(Passage to read Opens)

Does the sound of a cough or a sneeze send you running to the sink to wash your hands or rifling through your purse for your hand sanitizer? We are well into what has been labeled an aggressive flu season, and while public health experts believe that it may have “peaked” already along the Emerald Coast, there’s still a real chance you or your family could get bit by the flu bug.

Alex and Harper received the flu vaccine, via nasal spray, back in October. While I know many families choose not to pursue this option, I felt that the benefits outweighed the risks for our family. The one year we neglected to get the vaccine, both kids ended up sick.

According to local public health officials, vaccines are still available, and while they may take up to two weeks for the vaccine to take effect, flu season officially runs into February.

There may still be some benefit in getting vaccinated. Flu symptoms often look like the common cold, but they tend to appear quickly, while cold symptoms come up gradually.

Typical flu symptoms include fever, severe aches, chills, fatigue and weakness, chest discomfort, cough, headaches, and sometimes, sneezing and sore throat.

If the flu is diagnosed within 48 hours, a prescription like Tamiflu can lessen the symptoms and hasten the recovery period. Good, old-fashioned home remedies, like plenty of rest and fluids, are the best medicine. Treating fever and aches and pains with acetaminophen and ibuprofen is effective and humidifiers and vaporization are also effective ways to manage and ease flu symptoms.

Believe it or not, chicken soup can help with the flu. In studies, chicken soup has been shown to thin mucus membranes, helping to alleviate a stuffed up or runny noses. Chicken soup also provides some carbohydrates, and if it’s a lower sodium (or homemade) version, you’ll aid hydration. Green tea, garlic, berries, and oranges have also been known to boost your immune system and help you fight the flu.  Clover honey is also known to be a safe and effective cough suppressant for children (and adults) over the age of 1.

Of course, hand washing is the single best thing you can do to prevent the spread of flu germs. According to the Centers for Disease Control, flu germs can live up to six hours on your skin and eight hours on hard surfaces.

Encourage your kids to sing the “happy birthday” or the “ABC’s” while they wash their hands. These tunes are the perfect length for effective hand washing. If you have granted some hand washing independence for your elementary school kids, it may be time to start supervising again, at least until spring.

Regularly cleaning tables, phones, remotes, and especially toys, will help you combat germs around the house. A simple solution of hot soapy water or a commercial cleaning solution are effective tools.

In my house, the minute I suspect there’s an illness lurking, I open the windows and “air out” the house. I’m not sure if this effective or not, but it makes me feel better.

Whether you vaccinate against the flu or not, every parent agrees that if you or your child is sick, please, please stay home. The flu lasts about a week, so stock up on DVDs, books, crayons, and board games and hunker down. Spring will be here soon.

(Passage to read Closes)
(Source material Opens)

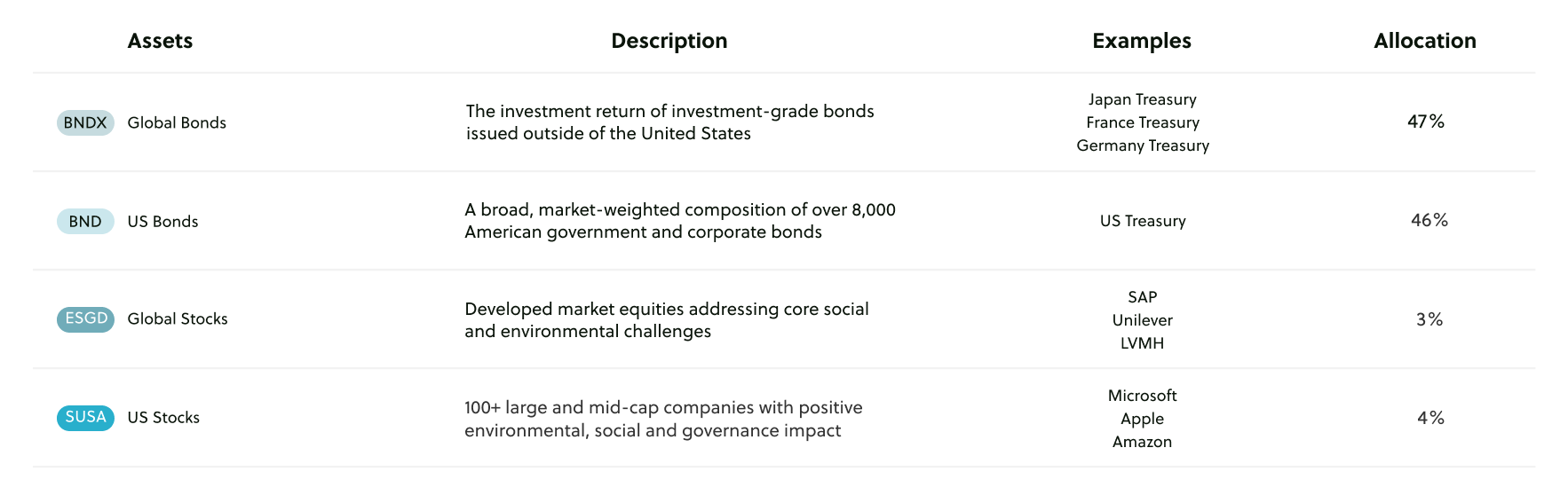Click the Microsoft example entry
The height and width of the screenshot is (495, 1568).
click(1142, 396)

(Source material Closes)

• _Task description_
Translate this sentence from the flu season article into Spanish: "According to the Centers for Disease Control, flu germs can live up to six hours on your skin and eight hours on hard surfaces."

• _Finished task_
Según los Centros para el Control de Enfermedades, los gérmenes de la gripe pueden vivir hasta seis horas en tu piel y ocho horas en superficies duras.